This year will mark the 45th year since Father’s Day became a nationwide holiday in the United States, 58 years after Mother’s Day was declared an official holiday. Father’s Day has an interesting history. Although, it wasn’t declared a holiday until 1972, it was first celebrated on June 19, 1910, thanks to Sonoroa Smart Dodd who was raised by her widower father. In 1909, Dodd drummed up interest and support for her idea by visiting local churches, YMCA, shopkeepers and government officials. She succeeded the very next year.
It’s a good thing, too. Many women enter the business world directly because of the influence and support of their fathers. They deserve a day of thanks, too.
Writer and journalist, Sharmilla Ganesan researched shared qualities of women leaders from various cultures. She found the father figure to be a great influence and stated, “All three of my interviewees pointed to the family environment they had been raised in—particularly a father figure who taught and empowered the women in the family to learn, ask questions, and form their own opinions—as a key factor in their own growth.”
I can attest to the influence of a father on his daughter. My father was a manager in a Navy shipyard. When I was 16, I applied to be an apprentice at the shipyard. I was the only girl in a group of 200 boys. My family didn’t have any qualms about my decision. My grandfather, uncle, and two cousins worked there; to me, it was natural for me to be there.
As women in the business world some of us are lucky to find “male champions” who play critical roles in our careers. What is it that the men do differently? An article in Harvard Business Review points to key behavioral themes that extend the support of women’s development and advancement. “Male champions” have a focus on
- gender equality
- belief that gender inclusiveness leads to effective talent management
- providing gender aware programs for mentoring and coaching
- practicing ‘other-focused leadership’
Which is why, when coupled together, “male champions” and fathers in significant positions who have daughters, may give us a stronger chance at closing the wage gap.

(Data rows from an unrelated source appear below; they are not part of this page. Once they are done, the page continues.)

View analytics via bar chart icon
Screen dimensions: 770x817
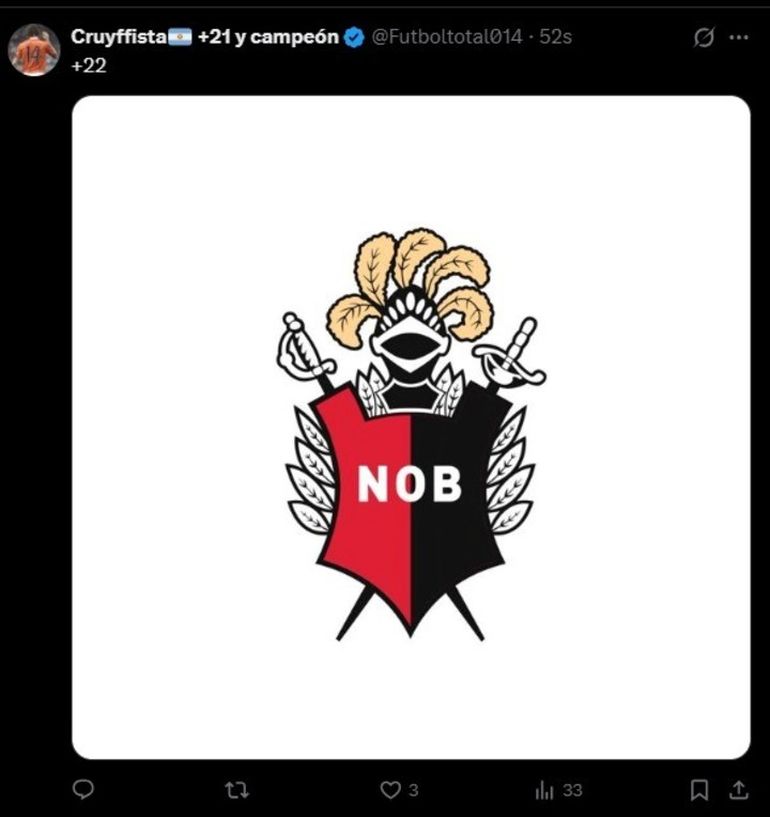pos(544,790)
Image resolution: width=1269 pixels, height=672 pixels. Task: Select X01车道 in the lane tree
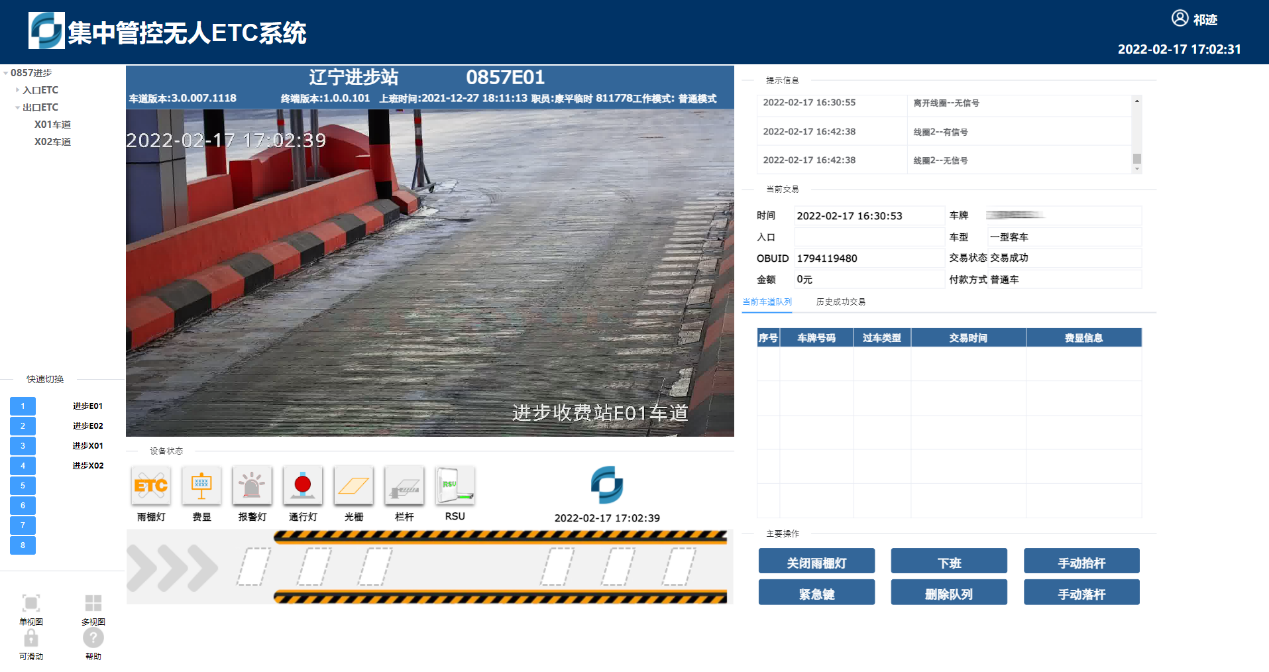tap(52, 125)
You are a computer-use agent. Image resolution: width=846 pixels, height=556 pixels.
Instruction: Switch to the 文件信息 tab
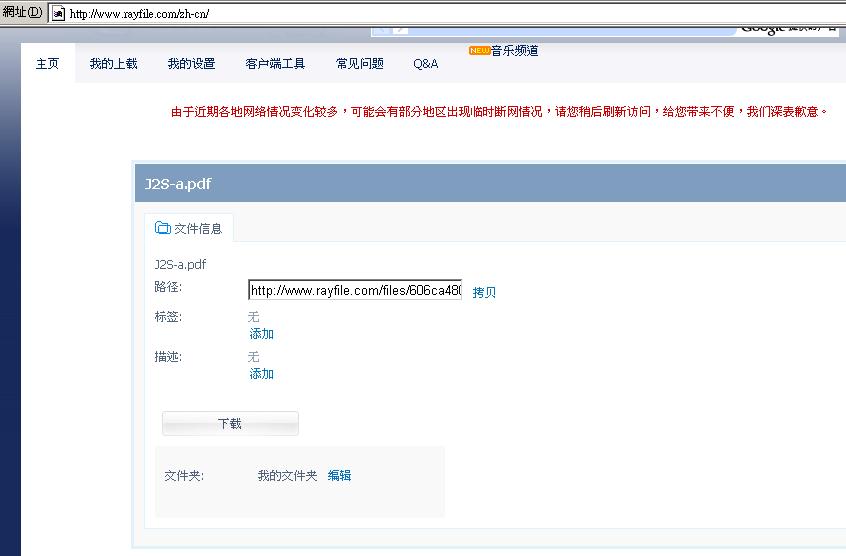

A 2011 study of Danish companies found that male CEOs were closing the gender pay gap after they became dads to daughters. The researchers studied the salaries of over 700,000 Danish workers at over 6,000 firms and found that a short time after male CEOs had daughters, women’s wages rose relative to men’s. The birth of a son, however, had no effect on the wage gap.
The “daughter effect” was strongest at companies with 50 or fewer employees, which could be attributed to the fact that CEOs of small companies have more direct influence over the pay of workers than CEOs of larger firms. It was also found that the more education female employees had, the daughter effect was stronger.
The researchers concluded male CEOs were more likely to envision these educated female employees as though they were their own daughters, who would most likely have more formal education. “Our results suggest that the first daughter ‘flips a switch’ in the mind of a male CEO, causing him to attend more to equity in gender-related wage policies.”
Working in the same shipyard as my father taught me that I can be equal in the eyes of the world. I learned a tremendous amount from working in a male dominated workplace, and it served me well in my future career as an executive in one of the world’s largest energy companies. It also provided the foundation for me to start my own company serving clients as an Executive Women’s Coach. A father’s influence can be key to encouraging young women to enter the business world, especially in male dominated environments.